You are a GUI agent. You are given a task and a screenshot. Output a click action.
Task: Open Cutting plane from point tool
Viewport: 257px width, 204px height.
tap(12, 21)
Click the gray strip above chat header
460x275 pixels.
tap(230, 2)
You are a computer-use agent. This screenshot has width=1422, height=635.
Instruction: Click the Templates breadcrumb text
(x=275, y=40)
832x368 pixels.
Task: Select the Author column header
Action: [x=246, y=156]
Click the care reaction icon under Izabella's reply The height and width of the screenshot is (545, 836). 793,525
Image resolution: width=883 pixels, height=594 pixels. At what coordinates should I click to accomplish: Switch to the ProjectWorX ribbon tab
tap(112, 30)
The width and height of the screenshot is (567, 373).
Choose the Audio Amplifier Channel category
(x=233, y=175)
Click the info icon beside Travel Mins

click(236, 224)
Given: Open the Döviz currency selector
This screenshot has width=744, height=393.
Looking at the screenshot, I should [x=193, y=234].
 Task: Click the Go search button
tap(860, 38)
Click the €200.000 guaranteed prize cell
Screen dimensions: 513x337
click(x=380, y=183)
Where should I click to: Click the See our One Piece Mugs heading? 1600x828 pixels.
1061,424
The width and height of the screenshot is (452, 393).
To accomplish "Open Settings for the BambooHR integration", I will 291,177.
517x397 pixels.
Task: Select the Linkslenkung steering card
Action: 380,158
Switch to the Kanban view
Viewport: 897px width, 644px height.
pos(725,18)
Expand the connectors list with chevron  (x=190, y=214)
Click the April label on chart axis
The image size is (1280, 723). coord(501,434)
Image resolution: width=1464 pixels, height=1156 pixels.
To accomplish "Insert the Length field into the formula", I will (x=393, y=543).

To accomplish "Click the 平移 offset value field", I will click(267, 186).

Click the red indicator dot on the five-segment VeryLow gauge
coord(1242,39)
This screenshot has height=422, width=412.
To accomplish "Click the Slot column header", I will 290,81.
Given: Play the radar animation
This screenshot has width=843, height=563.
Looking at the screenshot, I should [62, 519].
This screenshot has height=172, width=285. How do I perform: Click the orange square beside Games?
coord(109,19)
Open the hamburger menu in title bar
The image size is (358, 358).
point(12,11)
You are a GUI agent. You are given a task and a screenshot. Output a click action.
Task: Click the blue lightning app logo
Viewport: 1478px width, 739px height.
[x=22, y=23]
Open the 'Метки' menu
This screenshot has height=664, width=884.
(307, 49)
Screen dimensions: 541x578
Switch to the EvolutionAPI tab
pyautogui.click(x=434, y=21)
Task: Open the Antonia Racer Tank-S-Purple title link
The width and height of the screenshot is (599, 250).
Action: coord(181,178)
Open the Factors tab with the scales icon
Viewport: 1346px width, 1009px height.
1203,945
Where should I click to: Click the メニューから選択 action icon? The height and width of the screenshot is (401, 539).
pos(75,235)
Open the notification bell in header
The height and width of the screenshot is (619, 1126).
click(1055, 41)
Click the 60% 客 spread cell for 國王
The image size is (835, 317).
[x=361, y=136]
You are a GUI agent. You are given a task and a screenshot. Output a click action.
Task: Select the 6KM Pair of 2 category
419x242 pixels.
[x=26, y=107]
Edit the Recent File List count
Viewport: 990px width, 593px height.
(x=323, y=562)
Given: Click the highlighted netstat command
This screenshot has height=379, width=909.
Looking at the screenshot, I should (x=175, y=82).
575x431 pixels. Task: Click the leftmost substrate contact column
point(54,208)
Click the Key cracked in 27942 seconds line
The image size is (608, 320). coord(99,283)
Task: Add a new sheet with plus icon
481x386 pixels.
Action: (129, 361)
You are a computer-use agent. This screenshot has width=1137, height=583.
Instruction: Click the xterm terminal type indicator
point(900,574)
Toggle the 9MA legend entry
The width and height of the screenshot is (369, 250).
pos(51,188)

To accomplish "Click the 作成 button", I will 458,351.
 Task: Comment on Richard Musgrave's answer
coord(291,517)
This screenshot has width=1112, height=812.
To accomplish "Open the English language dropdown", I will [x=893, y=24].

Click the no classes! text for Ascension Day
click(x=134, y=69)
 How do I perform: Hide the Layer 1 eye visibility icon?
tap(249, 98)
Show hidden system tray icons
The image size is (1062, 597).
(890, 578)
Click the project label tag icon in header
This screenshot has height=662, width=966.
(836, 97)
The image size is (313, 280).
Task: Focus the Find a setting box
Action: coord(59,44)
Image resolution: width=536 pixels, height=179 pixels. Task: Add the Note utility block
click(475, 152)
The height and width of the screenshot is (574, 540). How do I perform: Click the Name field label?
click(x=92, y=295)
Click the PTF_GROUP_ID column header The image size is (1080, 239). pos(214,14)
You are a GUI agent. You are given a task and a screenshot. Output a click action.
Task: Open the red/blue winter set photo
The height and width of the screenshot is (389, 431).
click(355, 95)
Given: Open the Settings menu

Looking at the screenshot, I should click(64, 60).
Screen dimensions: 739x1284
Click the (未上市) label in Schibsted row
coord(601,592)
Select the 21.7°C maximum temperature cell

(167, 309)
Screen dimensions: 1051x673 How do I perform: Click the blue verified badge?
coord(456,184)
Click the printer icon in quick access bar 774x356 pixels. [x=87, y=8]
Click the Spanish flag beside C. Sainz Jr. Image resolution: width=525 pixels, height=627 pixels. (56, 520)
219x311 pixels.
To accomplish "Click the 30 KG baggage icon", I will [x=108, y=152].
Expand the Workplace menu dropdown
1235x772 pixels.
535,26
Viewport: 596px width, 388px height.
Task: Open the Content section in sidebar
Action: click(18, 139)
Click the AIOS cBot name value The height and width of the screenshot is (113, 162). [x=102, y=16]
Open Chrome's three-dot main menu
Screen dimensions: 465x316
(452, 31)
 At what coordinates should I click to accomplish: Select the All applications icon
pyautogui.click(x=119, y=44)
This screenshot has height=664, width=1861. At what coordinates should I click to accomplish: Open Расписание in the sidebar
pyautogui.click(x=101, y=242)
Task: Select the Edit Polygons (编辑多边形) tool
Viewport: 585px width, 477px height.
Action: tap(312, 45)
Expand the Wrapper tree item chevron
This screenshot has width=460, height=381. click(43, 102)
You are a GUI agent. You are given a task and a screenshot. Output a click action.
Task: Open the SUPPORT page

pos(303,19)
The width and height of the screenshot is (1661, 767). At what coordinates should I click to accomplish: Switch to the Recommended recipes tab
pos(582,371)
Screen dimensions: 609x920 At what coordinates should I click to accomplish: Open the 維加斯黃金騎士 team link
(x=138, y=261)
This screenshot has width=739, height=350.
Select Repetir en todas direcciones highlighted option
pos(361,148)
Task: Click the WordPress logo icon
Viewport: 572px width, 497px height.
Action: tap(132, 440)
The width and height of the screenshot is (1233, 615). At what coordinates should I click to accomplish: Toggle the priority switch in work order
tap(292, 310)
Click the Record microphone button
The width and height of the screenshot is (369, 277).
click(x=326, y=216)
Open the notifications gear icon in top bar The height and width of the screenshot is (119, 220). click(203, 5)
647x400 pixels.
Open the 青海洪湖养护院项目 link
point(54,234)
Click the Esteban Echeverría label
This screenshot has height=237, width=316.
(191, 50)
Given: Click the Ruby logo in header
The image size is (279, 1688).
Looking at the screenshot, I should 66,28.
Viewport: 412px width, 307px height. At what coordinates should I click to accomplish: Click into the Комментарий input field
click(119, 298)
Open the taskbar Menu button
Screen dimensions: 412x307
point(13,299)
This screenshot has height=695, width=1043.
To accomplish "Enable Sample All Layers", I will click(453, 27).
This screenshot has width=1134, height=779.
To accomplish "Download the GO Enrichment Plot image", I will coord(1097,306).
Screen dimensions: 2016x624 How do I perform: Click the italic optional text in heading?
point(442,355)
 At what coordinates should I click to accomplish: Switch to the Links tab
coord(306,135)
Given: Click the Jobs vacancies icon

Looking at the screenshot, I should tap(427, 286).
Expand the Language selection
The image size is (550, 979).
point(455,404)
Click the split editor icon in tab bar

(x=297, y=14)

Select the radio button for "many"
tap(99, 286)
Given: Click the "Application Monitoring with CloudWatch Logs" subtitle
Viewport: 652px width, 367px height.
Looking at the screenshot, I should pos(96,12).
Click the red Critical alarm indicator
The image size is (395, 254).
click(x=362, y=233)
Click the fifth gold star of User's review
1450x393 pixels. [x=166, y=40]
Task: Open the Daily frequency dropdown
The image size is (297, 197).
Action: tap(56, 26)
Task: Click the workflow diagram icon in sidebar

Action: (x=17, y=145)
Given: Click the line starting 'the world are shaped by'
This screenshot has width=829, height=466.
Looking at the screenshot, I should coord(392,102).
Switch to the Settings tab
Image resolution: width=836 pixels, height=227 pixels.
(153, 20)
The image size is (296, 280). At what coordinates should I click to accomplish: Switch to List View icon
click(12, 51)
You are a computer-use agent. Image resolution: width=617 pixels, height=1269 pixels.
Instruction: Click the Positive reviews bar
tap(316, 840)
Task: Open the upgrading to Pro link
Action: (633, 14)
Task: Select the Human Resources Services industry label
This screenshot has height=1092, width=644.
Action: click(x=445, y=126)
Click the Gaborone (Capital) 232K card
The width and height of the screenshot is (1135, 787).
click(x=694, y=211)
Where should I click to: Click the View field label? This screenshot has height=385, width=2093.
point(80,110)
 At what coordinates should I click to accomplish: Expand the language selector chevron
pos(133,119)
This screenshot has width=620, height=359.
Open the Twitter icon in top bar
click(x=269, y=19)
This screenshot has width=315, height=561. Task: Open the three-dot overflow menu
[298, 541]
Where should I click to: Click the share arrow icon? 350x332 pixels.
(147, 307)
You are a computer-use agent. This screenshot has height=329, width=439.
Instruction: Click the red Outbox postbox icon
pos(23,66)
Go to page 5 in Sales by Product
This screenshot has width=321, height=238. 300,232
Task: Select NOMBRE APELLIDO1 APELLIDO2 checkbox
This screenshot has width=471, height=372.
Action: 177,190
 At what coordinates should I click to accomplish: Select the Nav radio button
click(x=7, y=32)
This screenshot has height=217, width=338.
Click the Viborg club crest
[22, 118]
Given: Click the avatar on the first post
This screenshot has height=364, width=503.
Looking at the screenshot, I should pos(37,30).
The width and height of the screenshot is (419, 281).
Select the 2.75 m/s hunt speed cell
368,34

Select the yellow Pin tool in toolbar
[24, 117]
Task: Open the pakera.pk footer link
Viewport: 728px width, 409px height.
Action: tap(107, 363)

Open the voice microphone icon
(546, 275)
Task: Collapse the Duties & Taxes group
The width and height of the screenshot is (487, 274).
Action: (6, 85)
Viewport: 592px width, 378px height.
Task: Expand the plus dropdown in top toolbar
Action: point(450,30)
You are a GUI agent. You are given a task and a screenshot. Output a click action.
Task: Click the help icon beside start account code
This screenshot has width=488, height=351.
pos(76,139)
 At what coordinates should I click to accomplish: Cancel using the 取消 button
----
▶ **ABOUT THIS EXERCISE**
Here the job is to set down exactly the lines of the material above that fall between the one with "the Links tab" and the one with "Monitoring with CloudWatch", inclusive, and nothing beyond them.

▶ **WRITTEN RESPONSE**
 At what coordinates should I click to accomplish: Switch to the Links tab
coord(306,135)
Given: Click the Jobs vacancies icon

Looking at the screenshot, I should tap(427, 286).
Expand the Language selection
The image size is (550, 979).
point(455,404)
Click the split editor icon in tab bar

(x=297, y=14)

Select the radio button for "many"
tap(99, 286)
Given: Click the "Application Monitoring with CloudWatch Logs" subtitle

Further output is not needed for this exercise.